** Opening INPUT MATERIAL block **

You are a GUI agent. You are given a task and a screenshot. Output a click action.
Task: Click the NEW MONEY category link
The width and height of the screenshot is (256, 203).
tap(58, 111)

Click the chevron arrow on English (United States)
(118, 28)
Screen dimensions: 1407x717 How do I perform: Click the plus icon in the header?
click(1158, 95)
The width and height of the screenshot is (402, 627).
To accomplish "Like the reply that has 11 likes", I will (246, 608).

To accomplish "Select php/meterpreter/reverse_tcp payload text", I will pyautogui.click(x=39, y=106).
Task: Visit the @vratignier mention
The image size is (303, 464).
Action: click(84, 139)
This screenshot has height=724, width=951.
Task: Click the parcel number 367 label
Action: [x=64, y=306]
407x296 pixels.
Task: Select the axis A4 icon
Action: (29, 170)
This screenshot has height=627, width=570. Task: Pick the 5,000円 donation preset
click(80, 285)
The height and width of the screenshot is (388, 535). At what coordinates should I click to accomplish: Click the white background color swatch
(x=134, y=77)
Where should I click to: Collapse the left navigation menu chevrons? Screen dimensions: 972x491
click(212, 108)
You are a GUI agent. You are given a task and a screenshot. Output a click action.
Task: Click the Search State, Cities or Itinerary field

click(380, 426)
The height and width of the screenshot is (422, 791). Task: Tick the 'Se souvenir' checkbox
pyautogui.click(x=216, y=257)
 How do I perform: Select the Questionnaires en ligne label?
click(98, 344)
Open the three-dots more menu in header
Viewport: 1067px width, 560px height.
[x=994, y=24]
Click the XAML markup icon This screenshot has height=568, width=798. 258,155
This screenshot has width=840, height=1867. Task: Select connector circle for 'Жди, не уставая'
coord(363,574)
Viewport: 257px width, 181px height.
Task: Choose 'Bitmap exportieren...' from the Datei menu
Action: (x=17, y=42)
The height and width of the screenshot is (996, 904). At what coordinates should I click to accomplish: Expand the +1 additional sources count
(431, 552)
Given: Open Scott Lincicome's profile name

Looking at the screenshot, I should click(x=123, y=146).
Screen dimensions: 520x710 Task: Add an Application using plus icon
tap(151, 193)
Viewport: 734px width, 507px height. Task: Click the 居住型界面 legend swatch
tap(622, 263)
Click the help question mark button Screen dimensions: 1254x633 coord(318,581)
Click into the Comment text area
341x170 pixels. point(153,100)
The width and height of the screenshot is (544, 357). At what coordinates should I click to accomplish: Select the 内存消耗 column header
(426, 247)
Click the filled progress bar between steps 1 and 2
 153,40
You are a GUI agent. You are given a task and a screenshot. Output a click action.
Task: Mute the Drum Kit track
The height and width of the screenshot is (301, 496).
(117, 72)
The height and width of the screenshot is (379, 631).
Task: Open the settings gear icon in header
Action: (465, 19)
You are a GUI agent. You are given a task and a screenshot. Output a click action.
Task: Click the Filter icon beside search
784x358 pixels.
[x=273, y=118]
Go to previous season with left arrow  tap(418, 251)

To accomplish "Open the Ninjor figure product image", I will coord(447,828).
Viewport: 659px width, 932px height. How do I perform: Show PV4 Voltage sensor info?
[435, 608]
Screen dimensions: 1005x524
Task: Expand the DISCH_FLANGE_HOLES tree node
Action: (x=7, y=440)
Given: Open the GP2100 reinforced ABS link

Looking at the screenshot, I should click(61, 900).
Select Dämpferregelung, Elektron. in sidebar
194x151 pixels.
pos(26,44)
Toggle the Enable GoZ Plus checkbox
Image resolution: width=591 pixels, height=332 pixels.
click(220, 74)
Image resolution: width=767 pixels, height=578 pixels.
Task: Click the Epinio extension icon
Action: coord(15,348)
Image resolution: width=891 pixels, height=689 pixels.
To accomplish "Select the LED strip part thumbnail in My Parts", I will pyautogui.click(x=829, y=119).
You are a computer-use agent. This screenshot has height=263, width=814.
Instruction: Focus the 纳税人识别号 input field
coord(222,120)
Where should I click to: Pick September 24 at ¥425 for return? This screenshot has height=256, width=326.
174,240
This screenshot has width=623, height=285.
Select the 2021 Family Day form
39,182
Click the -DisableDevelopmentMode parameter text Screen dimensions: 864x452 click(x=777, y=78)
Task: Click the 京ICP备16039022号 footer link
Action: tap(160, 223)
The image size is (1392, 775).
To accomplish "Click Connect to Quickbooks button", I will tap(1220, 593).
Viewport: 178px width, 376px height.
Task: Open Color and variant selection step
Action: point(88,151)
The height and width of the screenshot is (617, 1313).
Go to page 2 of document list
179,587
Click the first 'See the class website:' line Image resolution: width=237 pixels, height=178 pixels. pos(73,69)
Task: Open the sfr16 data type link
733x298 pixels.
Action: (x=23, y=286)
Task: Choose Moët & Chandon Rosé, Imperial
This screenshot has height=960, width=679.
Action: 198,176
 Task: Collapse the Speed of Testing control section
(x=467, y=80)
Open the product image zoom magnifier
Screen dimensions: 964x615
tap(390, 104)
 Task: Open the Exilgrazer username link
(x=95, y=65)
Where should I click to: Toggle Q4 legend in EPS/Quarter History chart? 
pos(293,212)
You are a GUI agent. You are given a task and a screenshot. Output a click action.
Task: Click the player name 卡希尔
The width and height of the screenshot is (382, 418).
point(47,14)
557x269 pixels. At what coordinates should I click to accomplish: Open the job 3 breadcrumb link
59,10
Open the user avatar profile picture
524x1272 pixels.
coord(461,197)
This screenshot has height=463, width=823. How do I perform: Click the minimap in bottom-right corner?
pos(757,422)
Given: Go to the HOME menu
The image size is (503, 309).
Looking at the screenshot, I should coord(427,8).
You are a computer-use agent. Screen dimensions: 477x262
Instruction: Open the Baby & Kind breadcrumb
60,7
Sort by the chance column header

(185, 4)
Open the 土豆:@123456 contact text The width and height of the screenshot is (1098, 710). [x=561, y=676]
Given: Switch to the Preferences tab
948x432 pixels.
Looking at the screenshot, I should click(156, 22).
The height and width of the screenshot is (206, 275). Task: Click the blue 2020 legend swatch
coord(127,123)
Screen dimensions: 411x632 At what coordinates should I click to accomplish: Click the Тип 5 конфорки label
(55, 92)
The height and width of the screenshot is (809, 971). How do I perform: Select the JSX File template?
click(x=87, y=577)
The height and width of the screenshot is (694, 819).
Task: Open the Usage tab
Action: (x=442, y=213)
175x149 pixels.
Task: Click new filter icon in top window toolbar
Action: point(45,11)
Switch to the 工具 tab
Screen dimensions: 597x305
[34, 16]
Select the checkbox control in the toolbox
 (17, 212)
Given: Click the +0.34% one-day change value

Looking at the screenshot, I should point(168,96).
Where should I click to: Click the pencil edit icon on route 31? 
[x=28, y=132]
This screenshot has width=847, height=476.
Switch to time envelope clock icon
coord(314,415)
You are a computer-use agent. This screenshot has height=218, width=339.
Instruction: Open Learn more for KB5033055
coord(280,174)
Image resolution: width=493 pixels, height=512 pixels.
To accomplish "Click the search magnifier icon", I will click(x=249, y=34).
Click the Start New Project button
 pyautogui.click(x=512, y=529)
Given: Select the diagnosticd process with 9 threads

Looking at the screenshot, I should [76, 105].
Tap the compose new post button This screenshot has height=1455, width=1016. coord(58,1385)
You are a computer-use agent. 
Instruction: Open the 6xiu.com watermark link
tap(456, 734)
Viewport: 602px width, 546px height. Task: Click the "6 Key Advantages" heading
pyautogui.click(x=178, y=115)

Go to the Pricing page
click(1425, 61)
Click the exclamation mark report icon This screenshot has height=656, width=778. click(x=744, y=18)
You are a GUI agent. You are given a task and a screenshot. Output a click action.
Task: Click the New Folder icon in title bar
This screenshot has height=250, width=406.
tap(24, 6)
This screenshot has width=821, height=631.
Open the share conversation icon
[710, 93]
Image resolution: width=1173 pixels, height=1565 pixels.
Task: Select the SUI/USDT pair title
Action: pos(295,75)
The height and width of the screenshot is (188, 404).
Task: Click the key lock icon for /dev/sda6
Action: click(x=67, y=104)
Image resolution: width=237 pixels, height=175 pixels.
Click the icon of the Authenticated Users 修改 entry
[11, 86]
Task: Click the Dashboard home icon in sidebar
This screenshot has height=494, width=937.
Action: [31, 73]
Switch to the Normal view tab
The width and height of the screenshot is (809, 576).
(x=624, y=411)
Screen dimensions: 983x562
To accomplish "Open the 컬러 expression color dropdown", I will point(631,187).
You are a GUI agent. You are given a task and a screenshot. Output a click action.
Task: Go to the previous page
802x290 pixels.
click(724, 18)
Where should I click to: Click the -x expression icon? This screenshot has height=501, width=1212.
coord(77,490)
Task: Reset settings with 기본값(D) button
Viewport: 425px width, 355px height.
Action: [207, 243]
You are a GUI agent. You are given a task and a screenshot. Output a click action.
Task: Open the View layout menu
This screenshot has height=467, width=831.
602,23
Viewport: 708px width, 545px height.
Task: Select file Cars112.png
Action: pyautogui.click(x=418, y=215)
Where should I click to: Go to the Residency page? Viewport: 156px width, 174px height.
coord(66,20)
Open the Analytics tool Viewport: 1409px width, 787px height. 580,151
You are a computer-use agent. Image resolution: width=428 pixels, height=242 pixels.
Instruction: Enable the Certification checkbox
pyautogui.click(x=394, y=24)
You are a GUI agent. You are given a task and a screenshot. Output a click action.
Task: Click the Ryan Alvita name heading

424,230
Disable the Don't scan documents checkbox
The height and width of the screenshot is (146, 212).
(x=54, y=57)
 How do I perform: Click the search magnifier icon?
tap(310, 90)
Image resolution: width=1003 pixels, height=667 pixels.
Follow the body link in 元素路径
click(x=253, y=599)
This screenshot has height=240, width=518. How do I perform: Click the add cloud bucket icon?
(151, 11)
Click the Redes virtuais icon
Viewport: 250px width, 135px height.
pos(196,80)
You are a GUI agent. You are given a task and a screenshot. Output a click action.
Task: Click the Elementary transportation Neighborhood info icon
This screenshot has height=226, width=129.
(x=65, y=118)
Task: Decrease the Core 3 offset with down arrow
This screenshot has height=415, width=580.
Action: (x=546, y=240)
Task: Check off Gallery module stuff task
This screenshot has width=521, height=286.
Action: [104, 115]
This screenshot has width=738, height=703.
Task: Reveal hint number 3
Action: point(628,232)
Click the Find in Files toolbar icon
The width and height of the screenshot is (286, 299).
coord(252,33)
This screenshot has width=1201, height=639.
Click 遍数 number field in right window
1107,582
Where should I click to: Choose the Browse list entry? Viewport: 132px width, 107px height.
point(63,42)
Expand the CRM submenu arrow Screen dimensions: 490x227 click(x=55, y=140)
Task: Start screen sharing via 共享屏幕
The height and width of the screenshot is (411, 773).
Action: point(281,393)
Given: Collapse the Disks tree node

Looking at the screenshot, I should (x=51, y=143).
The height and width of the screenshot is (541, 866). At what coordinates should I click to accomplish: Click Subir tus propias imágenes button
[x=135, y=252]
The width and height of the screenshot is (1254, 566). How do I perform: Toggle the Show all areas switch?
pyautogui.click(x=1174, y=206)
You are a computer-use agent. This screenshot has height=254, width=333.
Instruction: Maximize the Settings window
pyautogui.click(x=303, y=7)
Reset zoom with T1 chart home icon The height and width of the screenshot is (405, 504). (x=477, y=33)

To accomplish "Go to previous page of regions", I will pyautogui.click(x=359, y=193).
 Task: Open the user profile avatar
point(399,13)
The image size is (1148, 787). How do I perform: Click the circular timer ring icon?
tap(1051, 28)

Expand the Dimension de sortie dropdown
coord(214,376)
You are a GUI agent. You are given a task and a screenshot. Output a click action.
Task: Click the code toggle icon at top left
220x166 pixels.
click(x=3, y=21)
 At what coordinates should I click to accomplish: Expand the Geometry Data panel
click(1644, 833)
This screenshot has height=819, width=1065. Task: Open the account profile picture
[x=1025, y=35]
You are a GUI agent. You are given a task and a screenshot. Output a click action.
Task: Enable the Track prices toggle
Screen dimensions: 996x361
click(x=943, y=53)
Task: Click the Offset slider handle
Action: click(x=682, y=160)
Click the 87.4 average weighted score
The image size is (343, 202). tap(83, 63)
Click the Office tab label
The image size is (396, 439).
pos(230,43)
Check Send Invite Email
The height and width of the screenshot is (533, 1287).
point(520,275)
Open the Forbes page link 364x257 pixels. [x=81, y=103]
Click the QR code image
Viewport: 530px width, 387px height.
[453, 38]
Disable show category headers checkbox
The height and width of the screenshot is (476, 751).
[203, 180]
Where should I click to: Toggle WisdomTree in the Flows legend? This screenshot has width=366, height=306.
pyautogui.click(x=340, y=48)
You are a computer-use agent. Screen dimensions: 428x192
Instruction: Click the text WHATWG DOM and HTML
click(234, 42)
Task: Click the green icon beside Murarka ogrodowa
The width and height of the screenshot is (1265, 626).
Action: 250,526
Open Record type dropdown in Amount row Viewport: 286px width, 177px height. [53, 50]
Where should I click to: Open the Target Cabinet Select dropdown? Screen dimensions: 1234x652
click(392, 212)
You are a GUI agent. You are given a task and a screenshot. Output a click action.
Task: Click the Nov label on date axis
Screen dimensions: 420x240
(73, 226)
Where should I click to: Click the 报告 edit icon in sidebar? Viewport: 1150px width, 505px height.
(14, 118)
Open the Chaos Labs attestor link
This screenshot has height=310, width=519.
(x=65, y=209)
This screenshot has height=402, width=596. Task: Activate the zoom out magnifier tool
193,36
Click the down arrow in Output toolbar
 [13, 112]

** Closing INPUT MATERIAL block **

## TASK GOAL
From the entries above, restate word for word the lines from the line containing "The height and width of the screenshot is (809, 971)." to the line containing "This screenshot has width=821, height=631.", both ends included, and nothing more.

## ANSWER AREA
The height and width of the screenshot is (809, 971). How do I perform: Select the JSX File template?
click(x=87, y=577)
The height and width of the screenshot is (694, 819).
Task: Open the Usage tab
Action: (x=442, y=213)
175x149 pixels.
Task: Click new filter icon in top window toolbar
Action: point(45,11)
Switch to the 工具 tab
Screen dimensions: 597x305
[34, 16]
Select the checkbox control in the toolbox
 (17, 212)
Given: Click the +0.34% one-day change value

Looking at the screenshot, I should point(168,96).
Where should I click to: Click the pencil edit icon on route 31? 
[x=28, y=132]
This screenshot has width=847, height=476.
Switch to time envelope clock icon
coord(314,415)
You are a computer-use agent. This screenshot has height=218, width=339.
Instruction: Open Learn more for KB5033055
coord(280,174)
Image resolution: width=493 pixels, height=512 pixels.
To accomplish "Click the search magnifier icon", I will click(x=249, y=34).
Click the Start New Project button
 pyautogui.click(x=512, y=529)
Given: Select the diagnosticd process with 9 threads

Looking at the screenshot, I should [76, 105].
Tap the compose new post button This screenshot has height=1455, width=1016. coord(58,1385)
You are a computer-use agent. 
Instruction: Open the 6xiu.com watermark link
tap(456, 734)
Viewport: 602px width, 546px height. Task: Click the "6 Key Advantages" heading
pyautogui.click(x=178, y=115)

Go to the Pricing page
click(1425, 61)
Click the exclamation mark report icon This screenshot has height=656, width=778. click(x=744, y=18)
You are a GUI agent. You are given a task and a screenshot. Output a click action.
Task: Click the New Folder icon in title bar
This screenshot has height=250, width=406.
tap(24, 6)
This screenshot has width=821, height=631.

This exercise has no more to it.